(Dataset entries)
☆ ☆ ☆ ☆

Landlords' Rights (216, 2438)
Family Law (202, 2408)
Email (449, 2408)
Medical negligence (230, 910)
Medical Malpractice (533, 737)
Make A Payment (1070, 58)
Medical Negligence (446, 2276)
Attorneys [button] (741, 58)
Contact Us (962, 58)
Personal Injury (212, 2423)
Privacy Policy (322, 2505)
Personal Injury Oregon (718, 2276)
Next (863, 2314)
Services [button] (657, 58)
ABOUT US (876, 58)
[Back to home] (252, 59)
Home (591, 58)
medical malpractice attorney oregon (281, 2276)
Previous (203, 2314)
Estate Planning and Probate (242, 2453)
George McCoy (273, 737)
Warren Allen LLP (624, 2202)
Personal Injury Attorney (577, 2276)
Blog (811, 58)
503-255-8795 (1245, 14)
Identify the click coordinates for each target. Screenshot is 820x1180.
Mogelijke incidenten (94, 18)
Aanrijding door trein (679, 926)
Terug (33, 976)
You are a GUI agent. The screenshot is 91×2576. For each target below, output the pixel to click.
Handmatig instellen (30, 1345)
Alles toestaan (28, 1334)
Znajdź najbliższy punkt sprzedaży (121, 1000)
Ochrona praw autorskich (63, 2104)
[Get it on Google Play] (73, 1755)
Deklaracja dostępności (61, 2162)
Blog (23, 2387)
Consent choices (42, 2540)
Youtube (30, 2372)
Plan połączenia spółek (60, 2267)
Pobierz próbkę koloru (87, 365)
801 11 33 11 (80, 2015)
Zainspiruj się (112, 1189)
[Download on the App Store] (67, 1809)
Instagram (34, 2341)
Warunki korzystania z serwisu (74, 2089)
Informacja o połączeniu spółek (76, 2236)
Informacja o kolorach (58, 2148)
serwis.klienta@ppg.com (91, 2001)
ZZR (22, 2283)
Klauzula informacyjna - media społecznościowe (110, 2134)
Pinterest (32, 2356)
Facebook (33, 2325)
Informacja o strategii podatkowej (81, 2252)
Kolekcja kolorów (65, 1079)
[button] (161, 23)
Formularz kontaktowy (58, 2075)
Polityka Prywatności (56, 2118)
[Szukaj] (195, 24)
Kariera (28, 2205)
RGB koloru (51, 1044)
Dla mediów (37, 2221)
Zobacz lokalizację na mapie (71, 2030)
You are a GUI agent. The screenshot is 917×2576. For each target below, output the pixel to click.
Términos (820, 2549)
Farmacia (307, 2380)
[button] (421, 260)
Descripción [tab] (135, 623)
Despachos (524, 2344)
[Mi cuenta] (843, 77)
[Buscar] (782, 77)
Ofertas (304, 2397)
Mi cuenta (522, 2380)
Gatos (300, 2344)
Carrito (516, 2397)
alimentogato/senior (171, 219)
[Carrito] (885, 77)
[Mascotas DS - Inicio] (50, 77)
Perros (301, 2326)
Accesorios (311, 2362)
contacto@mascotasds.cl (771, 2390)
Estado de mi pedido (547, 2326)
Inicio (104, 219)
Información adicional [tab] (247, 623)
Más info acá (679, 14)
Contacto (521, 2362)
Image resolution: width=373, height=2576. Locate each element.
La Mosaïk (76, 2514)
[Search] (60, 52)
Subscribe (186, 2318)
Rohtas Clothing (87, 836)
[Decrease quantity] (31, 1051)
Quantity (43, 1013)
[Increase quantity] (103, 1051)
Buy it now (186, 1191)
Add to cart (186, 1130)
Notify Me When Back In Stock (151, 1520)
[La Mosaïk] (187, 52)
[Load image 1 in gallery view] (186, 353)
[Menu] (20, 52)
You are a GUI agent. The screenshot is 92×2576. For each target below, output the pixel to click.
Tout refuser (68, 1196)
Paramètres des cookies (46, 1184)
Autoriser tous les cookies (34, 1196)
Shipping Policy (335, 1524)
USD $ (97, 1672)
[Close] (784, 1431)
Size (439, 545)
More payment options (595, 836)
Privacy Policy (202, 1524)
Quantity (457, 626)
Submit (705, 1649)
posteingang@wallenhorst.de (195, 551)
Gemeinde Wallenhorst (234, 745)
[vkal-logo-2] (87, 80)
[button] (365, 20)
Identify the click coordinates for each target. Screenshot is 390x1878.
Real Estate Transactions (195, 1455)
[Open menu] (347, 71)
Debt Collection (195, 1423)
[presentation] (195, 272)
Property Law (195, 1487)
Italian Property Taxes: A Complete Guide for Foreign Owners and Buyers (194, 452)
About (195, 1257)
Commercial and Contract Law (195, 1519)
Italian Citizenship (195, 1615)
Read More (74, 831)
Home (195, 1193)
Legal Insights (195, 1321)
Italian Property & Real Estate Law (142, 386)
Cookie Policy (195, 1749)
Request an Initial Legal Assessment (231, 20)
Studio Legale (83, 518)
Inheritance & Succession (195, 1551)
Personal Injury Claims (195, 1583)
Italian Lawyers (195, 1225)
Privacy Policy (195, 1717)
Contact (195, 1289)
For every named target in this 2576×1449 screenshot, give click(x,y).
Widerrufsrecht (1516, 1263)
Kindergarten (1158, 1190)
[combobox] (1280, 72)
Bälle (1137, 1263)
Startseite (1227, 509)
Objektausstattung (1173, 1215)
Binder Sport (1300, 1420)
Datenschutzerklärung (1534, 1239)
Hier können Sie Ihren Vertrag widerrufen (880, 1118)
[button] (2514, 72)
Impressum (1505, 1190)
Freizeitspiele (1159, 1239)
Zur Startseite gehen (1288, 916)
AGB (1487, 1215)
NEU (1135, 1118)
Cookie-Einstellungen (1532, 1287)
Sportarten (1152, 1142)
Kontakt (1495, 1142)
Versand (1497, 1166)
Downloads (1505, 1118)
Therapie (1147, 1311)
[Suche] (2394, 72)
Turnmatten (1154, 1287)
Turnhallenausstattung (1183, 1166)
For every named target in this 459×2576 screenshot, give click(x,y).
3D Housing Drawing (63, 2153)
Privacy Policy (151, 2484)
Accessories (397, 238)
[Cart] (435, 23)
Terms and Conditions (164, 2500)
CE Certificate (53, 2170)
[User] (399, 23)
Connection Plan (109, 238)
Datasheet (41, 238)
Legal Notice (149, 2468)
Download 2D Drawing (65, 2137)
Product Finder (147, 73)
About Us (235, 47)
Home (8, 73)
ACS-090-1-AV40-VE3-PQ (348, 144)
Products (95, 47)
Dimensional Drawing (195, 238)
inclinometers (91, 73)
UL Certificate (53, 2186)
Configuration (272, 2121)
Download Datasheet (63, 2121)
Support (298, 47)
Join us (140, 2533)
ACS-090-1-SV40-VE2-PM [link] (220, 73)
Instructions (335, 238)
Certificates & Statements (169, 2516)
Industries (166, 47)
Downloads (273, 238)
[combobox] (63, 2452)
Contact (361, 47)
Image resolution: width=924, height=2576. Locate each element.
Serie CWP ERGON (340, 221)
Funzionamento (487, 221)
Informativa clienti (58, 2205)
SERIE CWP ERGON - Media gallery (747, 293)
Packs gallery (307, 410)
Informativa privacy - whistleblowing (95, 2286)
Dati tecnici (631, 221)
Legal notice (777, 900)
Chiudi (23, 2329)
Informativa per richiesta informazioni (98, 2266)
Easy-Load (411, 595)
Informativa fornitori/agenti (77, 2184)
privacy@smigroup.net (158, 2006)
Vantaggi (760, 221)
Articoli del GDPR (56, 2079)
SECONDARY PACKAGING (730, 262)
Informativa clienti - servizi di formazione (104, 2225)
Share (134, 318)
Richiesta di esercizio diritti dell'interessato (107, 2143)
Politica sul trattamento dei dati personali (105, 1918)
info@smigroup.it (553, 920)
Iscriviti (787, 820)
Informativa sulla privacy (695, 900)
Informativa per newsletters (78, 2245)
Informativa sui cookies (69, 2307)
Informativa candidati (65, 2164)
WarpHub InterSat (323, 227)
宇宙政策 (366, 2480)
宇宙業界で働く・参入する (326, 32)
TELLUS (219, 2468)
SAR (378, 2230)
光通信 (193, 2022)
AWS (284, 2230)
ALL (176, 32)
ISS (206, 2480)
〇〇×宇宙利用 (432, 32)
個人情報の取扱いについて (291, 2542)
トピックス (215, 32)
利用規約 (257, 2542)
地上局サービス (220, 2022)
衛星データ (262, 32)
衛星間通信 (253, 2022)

☆ ☆ ☆ ☆

WORK REQUEST: In the entries above, find the line with "Read More (74, 831)" and the line with "Kindergarten (1158, 1190)", then restate word for word both of them and every line between, with nothing more.

ANSWER SECTION:
Read More (74, 831)
Home (195, 1193)
Legal Insights (195, 1321)
Italian Property & Real Estate Law (142, 386)
Cookie Policy (195, 1749)
Request an Initial Legal Assessment (231, 20)
Studio Legale (83, 518)
Inheritance & Succession (195, 1551)
Personal Injury Claims (195, 1583)
Italian Lawyers (195, 1225)
Privacy Policy (195, 1717)
Contact (195, 1289)
For every named target in this 2576×1449 screenshot, give click(x,y).
Widerrufsrecht (1516, 1263)
Kindergarten (1158, 1190)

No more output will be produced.